Quel est le contenu de la disposition de l'article 14 de la convention? La convention a été le premier instrument de défense des droits de l'homme créé par l'ONU, qui soit doté d'un mécanisme de contrôle international propre. Le Comité pour l'élimination de la discrimination raciale sert d'organe de contrôle de la convention. Il est composé de 18 experts indépendants. Selon l'article 14 de la convention, tout Etat partie peut déclarer à tout moment qu'il reconnaît la compétence du Comité pour recevoir et examiner les communications émanant de personnes ou de groupes de personnes.

Les victimes peuvent s'adresser au Comité pour une communication individuelle si les voies de recours au niveau national sont épuisées. Le Comité peut alors examiner cette communication en tenant compte de toutes les informations dont il dispose et adresser ses éventuelles propositions et recommandations à l'Etat partie intéressé.

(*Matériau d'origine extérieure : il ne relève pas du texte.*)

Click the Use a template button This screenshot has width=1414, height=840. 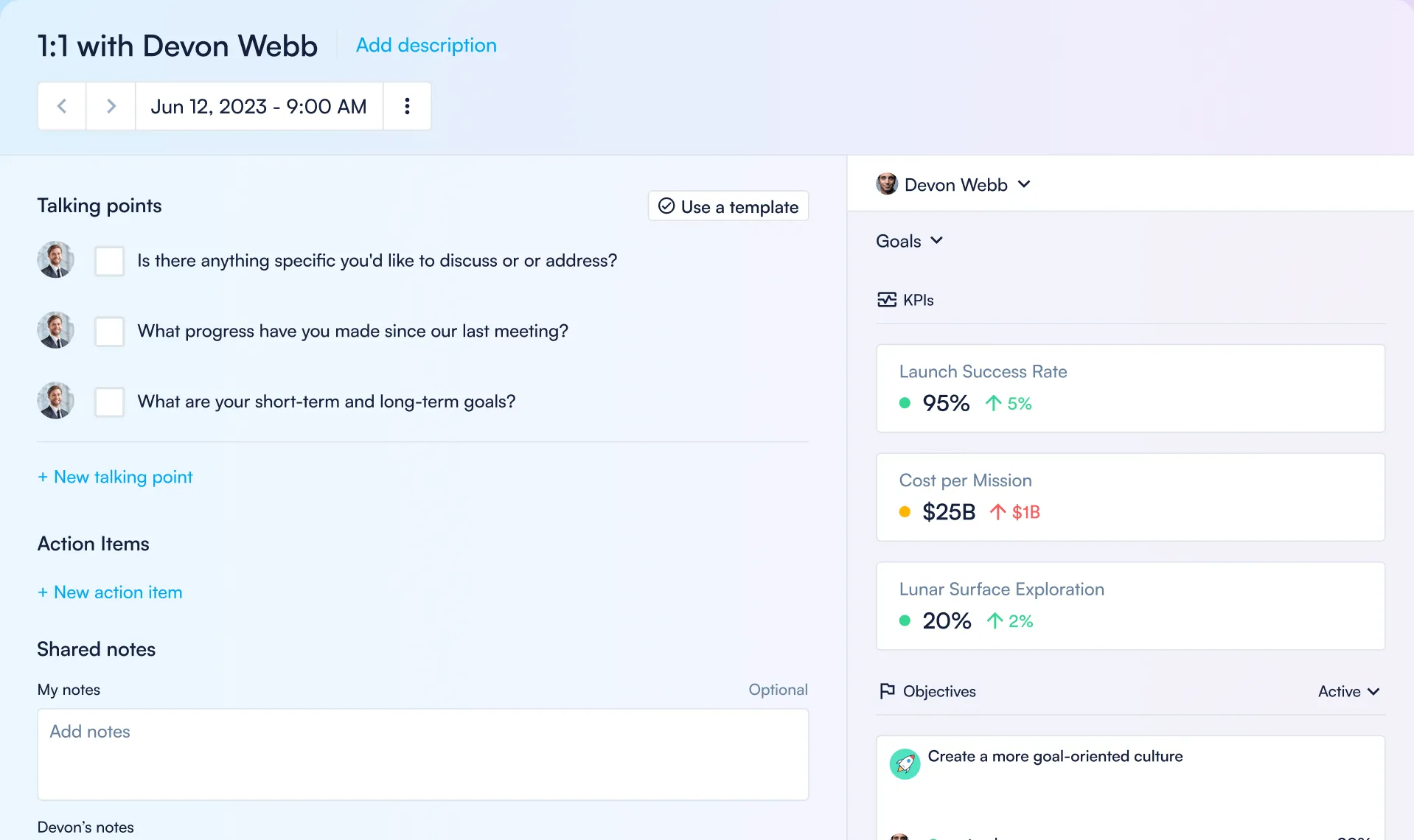point(727,206)
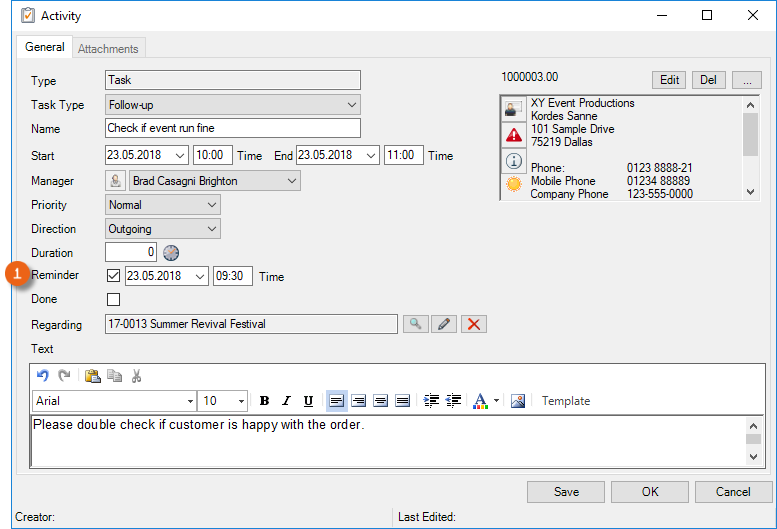Click the Del button above contact info
Screen dimensions: 777x529
point(708,80)
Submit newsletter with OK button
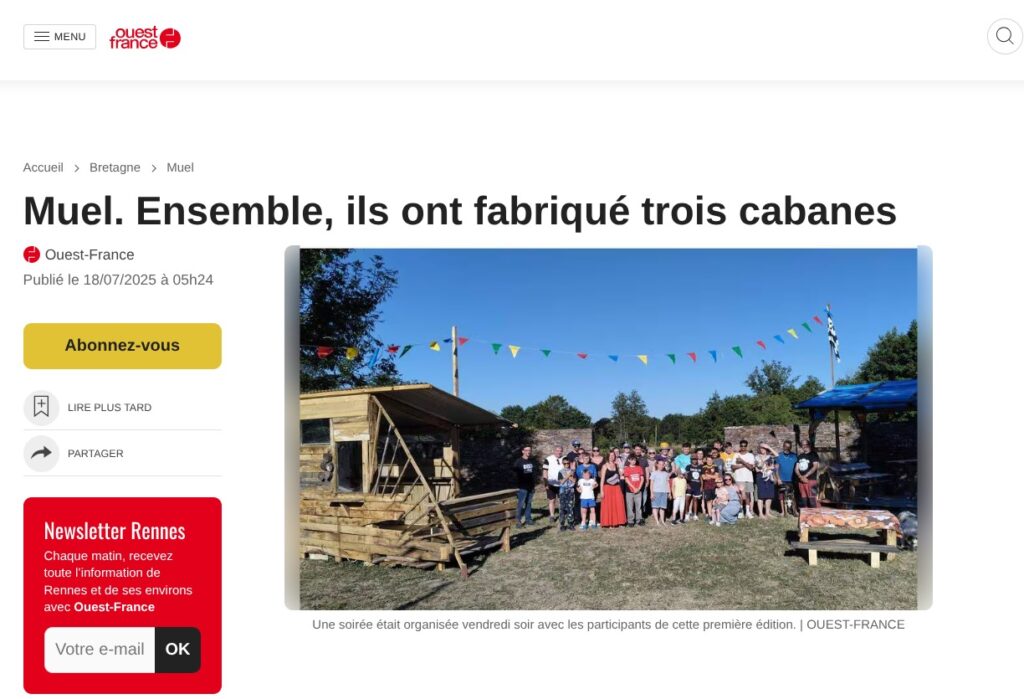 178,649
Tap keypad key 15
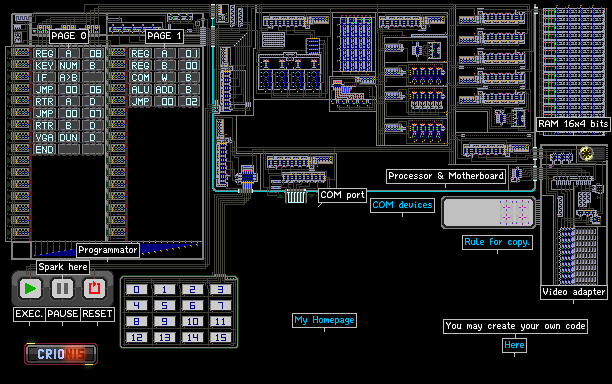Viewport: 612px width, 384px height. (221, 338)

A la Commission de politique extérieure, le Conseil fédéral et les experts ont répondu à différentes questions et critiques. Une critique visait la procédure de consultation qui, pour certains, était trop courte. Un membre de la commission a posé la question de l'utilité pour la Suisse de cette reconnaissance de la compétence du Comité. Il lui fut répondu que la Suisse mettait en avant son attachement au respect et à l'approbation des droits de l'homme et qu'il n'était dès lors que conséquent si la Suisse, par cette reconnaissance du Comité, apportait une preuve de sincérité et de crédibilité de sa politique.

La commission s'est enfin prononcée, par 12 voix contre 3 et avec 4 abstentions. Je vous prie de suivre la grande majorité de la commission et d'accepter cet arrêté fédéral.